Retomando mi ‘teoría científica’, pensé que en algún punto de la carretera
entre Cartagena y Aracataca, entre tanto retén de seguridad, existe un puente o puerta a la dimensión o universo alterno donde Macondo comparte espacio con Aracataca.
Quizás sucedió pasando Barranquilla y cerca de ese mágico punto donde un día antes nos detuvimos por unos minutos a comer unas arepas de queso que sabían delicioso. Sospecho que sabían así en parte por el hambre consecuencia de la desmañanada y el autoimpuesto ayuno de varios de mis colegas, previendo un incómodo viaje de 5 horas con el constante fantasma de ir con pesadez estomacal si hubieran desayunado como varios hubiera querido.
Nuestro última visita, ya de salida hacia Cartagena, fue al río “de aguas diáfanas que se precitaban por un lecho de piedras pulidas, blancas y enormes como huevos prehistóricos.”, donde nos tomamos la foto del grupo.
El río no se precipitaba en lo absoluto, de hecho, estaba casi detenido, probablemente por la presencia de alguna presa cercana. Qué poco macondiano resultaba eso.
De regreso al autobús, Juan Manuel (colega de Ecuador) se me acerca y me dice que se había quedado con ganas de que hubiéramos podido jugar el partido de futbol la tarde anterior con los jóvenes que vimos cerca de La Casa del Telegrafista. Le respondí que también a mí me hubiera gustado que así fuera.
Quizás sea el momento de confesar que el encuentro futbolero de la tarde anterior se dio en Macondo y no en Aracataca, en una línea de tiempo y espacio paralela a nuestras actividades en el pueblo. En un mundo imaginario anclado en detalles, conversaciones o momentos reales pero que no existen del todo en nuestra dimensión. Un poco como la relación entre la ficción de García Márquez y la realidad de Aracataca.

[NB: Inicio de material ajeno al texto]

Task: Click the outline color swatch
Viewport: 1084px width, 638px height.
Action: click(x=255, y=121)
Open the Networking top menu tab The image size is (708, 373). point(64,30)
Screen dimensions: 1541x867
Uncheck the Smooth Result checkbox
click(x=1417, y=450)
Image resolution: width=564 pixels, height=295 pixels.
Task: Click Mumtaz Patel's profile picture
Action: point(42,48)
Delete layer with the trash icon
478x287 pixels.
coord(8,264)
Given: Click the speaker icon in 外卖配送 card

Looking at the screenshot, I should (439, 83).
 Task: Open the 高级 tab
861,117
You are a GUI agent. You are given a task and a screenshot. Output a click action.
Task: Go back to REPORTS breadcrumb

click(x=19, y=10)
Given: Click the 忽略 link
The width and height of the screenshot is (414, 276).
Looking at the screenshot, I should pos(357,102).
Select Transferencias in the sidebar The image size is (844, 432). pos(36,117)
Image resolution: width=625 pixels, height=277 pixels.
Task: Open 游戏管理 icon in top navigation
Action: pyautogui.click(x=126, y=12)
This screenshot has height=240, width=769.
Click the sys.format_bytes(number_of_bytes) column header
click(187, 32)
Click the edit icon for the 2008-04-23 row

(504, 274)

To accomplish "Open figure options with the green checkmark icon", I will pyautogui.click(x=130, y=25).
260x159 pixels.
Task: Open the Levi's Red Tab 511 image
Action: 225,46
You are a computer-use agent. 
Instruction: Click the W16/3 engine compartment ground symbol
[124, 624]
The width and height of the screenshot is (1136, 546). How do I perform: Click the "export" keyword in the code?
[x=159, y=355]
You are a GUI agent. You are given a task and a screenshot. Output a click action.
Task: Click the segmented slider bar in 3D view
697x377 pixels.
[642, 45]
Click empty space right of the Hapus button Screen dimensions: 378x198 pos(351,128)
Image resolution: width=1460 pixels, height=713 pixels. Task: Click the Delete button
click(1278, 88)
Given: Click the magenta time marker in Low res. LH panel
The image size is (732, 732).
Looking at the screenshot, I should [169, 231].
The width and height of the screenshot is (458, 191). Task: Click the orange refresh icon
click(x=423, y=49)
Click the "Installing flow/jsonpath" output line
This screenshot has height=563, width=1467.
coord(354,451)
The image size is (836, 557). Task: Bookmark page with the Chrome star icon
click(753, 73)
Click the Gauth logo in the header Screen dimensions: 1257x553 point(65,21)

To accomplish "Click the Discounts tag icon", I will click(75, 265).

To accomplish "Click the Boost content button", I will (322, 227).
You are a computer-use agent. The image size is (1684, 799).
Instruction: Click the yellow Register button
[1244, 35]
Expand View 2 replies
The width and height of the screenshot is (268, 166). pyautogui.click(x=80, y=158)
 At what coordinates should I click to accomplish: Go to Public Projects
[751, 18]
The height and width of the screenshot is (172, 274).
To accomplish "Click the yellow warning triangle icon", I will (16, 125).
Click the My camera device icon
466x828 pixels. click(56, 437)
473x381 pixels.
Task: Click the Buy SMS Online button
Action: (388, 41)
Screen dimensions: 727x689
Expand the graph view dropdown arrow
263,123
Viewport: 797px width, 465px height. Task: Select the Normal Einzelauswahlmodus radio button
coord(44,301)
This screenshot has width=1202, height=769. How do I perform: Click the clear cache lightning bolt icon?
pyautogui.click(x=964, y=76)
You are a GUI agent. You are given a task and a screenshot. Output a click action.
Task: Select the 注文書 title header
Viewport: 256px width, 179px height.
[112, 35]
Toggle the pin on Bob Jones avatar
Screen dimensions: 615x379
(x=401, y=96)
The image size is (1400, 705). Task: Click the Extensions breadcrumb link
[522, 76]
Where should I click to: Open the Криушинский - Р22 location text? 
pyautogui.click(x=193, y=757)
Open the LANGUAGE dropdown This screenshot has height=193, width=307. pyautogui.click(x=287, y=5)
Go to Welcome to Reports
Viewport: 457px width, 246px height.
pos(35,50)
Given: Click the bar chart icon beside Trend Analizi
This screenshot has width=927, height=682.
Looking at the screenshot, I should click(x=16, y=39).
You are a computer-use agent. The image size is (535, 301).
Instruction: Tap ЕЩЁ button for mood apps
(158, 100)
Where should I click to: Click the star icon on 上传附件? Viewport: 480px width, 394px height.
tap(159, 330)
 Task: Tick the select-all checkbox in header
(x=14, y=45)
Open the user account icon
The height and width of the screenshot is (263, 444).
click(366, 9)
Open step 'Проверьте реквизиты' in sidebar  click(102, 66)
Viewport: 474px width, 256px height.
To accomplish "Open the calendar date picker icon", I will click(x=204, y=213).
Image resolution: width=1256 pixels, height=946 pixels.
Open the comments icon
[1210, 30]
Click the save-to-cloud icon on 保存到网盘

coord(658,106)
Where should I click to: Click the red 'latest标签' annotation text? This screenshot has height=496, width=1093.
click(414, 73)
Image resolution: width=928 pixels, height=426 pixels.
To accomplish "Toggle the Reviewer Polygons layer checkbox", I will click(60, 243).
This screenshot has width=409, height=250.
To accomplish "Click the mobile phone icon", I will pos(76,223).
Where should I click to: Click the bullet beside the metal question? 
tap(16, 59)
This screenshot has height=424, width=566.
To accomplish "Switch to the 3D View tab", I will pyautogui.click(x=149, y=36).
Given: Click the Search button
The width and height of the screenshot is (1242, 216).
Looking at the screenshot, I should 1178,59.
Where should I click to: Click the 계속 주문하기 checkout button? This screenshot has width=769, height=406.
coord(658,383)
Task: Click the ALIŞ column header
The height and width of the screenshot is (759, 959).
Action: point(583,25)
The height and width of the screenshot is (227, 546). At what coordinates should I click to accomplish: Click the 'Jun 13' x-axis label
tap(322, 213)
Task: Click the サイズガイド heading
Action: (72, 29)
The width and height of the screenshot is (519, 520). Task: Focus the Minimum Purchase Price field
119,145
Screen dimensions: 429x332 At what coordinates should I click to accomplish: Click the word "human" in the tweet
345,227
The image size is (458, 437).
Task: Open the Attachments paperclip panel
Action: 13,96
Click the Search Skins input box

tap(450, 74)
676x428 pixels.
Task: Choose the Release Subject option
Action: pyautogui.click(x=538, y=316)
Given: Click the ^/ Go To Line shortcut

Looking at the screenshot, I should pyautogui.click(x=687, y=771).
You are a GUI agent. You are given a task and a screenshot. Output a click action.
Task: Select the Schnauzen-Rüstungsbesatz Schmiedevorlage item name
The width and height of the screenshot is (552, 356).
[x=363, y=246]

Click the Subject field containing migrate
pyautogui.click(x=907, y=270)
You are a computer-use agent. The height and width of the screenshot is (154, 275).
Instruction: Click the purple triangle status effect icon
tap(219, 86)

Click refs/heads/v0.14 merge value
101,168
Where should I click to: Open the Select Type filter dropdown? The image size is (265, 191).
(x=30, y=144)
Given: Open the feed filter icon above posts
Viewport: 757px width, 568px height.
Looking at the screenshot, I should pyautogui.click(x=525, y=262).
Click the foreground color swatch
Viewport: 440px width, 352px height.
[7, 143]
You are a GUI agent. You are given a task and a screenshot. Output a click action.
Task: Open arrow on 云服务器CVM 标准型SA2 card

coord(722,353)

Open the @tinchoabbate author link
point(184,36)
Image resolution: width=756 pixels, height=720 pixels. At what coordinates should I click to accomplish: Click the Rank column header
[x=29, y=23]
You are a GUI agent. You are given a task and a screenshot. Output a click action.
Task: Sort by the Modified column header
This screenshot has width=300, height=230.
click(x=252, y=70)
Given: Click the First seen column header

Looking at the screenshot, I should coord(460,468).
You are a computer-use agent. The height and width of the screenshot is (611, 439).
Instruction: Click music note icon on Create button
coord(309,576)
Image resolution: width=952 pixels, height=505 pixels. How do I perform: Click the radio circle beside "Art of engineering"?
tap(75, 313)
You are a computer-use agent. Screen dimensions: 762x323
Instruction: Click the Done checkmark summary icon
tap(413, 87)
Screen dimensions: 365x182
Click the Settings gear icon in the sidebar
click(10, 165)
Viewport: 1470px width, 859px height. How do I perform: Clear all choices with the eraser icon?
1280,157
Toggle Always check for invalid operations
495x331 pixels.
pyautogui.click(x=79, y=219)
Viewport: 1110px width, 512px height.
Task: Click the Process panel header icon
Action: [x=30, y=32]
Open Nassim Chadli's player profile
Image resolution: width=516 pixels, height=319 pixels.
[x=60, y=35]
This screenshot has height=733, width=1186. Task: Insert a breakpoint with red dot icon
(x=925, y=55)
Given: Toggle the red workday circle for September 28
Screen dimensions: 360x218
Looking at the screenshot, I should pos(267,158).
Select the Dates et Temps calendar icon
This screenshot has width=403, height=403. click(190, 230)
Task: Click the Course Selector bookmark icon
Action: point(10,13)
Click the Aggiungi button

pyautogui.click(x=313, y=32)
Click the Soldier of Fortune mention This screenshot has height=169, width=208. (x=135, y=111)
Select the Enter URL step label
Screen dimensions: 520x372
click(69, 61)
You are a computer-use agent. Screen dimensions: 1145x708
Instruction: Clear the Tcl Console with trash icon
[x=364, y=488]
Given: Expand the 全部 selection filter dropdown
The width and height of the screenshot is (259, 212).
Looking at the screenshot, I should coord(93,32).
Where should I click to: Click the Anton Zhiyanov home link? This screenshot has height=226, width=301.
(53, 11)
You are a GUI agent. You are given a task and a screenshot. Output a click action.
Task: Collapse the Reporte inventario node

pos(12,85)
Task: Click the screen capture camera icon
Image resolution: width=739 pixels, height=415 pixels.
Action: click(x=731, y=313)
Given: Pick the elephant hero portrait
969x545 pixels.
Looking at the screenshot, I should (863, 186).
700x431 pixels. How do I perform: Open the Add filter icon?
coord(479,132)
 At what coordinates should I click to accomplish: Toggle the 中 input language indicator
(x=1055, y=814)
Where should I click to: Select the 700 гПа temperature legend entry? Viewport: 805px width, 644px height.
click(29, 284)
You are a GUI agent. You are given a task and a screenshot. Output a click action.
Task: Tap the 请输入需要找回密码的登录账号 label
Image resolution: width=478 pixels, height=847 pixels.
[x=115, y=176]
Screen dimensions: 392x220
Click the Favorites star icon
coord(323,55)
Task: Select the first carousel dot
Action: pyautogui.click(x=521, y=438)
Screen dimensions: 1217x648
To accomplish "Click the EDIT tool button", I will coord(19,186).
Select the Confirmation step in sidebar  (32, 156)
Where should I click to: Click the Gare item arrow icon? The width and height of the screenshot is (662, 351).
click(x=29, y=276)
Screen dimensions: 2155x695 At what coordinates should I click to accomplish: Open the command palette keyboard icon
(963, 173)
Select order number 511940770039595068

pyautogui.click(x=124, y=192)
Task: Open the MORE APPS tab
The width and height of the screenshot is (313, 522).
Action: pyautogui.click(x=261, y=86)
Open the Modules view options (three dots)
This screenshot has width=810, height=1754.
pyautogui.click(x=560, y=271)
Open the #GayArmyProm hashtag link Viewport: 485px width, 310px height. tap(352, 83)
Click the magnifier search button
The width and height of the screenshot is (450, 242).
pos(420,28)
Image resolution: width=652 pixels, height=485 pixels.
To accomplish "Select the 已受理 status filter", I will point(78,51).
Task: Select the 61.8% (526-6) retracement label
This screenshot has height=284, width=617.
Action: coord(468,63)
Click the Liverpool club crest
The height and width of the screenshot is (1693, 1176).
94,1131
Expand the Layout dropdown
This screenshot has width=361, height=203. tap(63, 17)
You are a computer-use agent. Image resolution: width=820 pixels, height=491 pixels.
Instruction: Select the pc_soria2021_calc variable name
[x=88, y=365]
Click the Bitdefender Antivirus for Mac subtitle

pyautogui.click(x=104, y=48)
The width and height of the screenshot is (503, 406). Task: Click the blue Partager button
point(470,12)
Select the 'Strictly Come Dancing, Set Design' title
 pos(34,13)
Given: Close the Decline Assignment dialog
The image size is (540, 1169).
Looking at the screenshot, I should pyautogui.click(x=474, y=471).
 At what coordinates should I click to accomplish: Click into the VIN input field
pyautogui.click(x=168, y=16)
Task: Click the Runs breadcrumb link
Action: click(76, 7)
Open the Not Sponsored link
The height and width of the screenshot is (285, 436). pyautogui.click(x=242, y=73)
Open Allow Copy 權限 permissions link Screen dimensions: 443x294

Por un instante me sentí como José Arcadio Buendía, “cuya desaforada imaginación iba siempre más lejos que el ingenio de la naturaleza, y aún más allá del milagro y la magia”. De haberse cumplido esto último, estoy seguro que no hubiéramos perdido 3 a 1, y en una de esas, hasta un gol hubiera metido yo. Pero no, no llegamos a los terrenos del milagro y la magia.
La última prueba necesaria para confirmar la extraña dicotomía de realidades de este lugar se dio al regreso, y aun ahora, a un par de semanas de haber visitado el lugar, no logro recordar quien fue el primero –de varios- en comentar el punto.
En contra de lo que normalmente sucede al viajar, el regreso se sintió más largo que la ida. Quizás una última manifestación metafísica de lo que este lugar provoca, de su singular existencia.
Vine a Aracataca porque me dijeron que aquí podía escribir un reportaje. Y creo que lo hice. Ya no recuerdo.